Spectroscopy Questions

(Answers for many of these questions will be posted shortly, others simply require reference back to other pages in the Spectroscopy section).

  1. Sketch intensity plots for i) a continuous spectrum, ii) an absorption spectrum and iii) an emission spectrum.
  2. Sketch Planck curves for a 5,500 and a 5,000 K black body on the same axes. Identify and account for two differences in the curves. In what ways are they similar?
  3. Identify an astronomical source for each of the following types of spectrum: i) An emission spectrum, ii) an absorption spectrum.
  4. Sketch the photographic spectrum you would expect to see from i) an incandescent lamp, ii) a hydrogen gas discharge tube, iii) reflected sunlight and iv) a fluorescent lamp.
  5. Account for the spectral features you would expect to find in an emission nebula such as M 42, the Great Nebula of Orion.
  6. Why do we see spectral lines of ionised He+ in O-class stars but not in the Sun's spectrum?
  7. What does the presence of large number of molecular spectral lines in M-class stars suggest about their effective temperature?
  8. Describe two ways in which the spectrum of a star can be used to determine its effective temperature.
  9. If the core of a main sequence star acts like a black body source of a continuous spectrum, why doe we typically see absorption lines in stellar spectra?
  10. Why do most modern astronomical spectrographs uses diffraction gratings rather than prisms to disperse light?
  11. Why is it necessary to have an arc lamp of a specific known gas in many types of spectrographs?
  12. How has the use of photoelectric devices such as CCDs improved the efficiency of astronomical spectroscopy?
  13. What is meant by multifibre spectroscopy? Name an example of a multifibre spectrograph.
  14. Why is multifibre spectroscopy so valuable?
  15. Outline one recent astronomical project that utilised multifibre spectroscopy and discuss how its results have contributed to the development of our understanding of the Universe.
  16. Why does an O-class star appear blue and an M-class star appear red?
  17. Does the fact that Helium lines are non-existent in a K-class star mean that it has no Helium in it? Account for your response.
  18. If a star has a peak wavelength of 450 nm at maximum intensity calculate its effective temperature.
  19. This question refers to the four stellar spectra shown below.
    Comparison of four stellar spectra
    Credit: Spectra courtesy of The Sloan Digital Sky Survey

    Which of the four stars, A, B, C or D is hottest? Justify your answer. (Ignore the blue background lines in each spectrum).

  20. In the diagram in question 19 above, which star is coolest? How can you tell?
  21. Why was it necessary to introduce the concept of luminosity class?
  22. Construct a table showing the spectral classes, key spectral features, colour and effective temperature range for stars.
  23. Describe how it is possible to determine the rotation rate of a star from its spectrum.
  24. A star in our galaxy is observed to have all its spectral lines redshifted by a small fraction. What is the most obvious deduction you could make from this observation?
  25. Two stars of the same spectral class have a small section of their spectra shown below.
    Comparison of two stellar spectral lines, one broad (Star A) and  				one thin (star B)

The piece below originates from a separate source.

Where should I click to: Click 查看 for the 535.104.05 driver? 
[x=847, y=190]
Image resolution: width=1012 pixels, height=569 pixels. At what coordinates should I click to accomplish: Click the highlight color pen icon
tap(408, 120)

    Which of these two stars is more likely to be a main sequence star, A or B? Explain your choice.

  26. a) What name is given to the set of lines shown below? b) In which spectral class of star would they be most prominent?
    Series of absorption lines
  27. Sketch intensity plots comparing an absorption line for two stars of the same spectral class who differ only in their rate of rotation
  28. Using the spectra shown below, calculate the effective temperature for each of the stars. State any assumptions you make and show full working. (Ignore any effect of redshift).
    Unknown stellar spectrum: Star 1
    Unknown stellar spectrum: Star 2
    Credit: Spectra courtesy of The Sloan Digital Sky Survey
  29. What is the spectral class for each of the stars shown in the question above?
  30. In the spectrum for Star 1 shown in question 28, what are the prominent spectral features? What does the width of the absorption lines suggest about the star?
  31. Given the spectral and luminosity class of the following stars, describe the physical characteristics of each of them and the state the key spectral features you would expect to find.
    Star Classes Physical characteristics Key spectral features
    Sirius A1 V
    Betelgeuse M2 Ia
    Sun G2 V
    Procyon F5 IV
    Murzim B1 II-III
  32. There are four unknown spectra in the diagram below. Classify each of them as either a star, a quasar or a galaxy.
    Classifying unknown object spectra.
    Credit: Spectra courtesy of The Sloan Digital Sky Survey
  33. If a galaxy shows strong HII (ionised hydrogen) lines in its spectrum, what does this suggest about the rate of star formation in that galaxy?
  34. Quasars or QSOs show Lyman α lines in the visible part of their spectra obtained on Earth. a) What does this suggest about them? b) Why do we not observe Lyman α lines in the visible region of stellar spectra even though stars have abundant hydrogen present?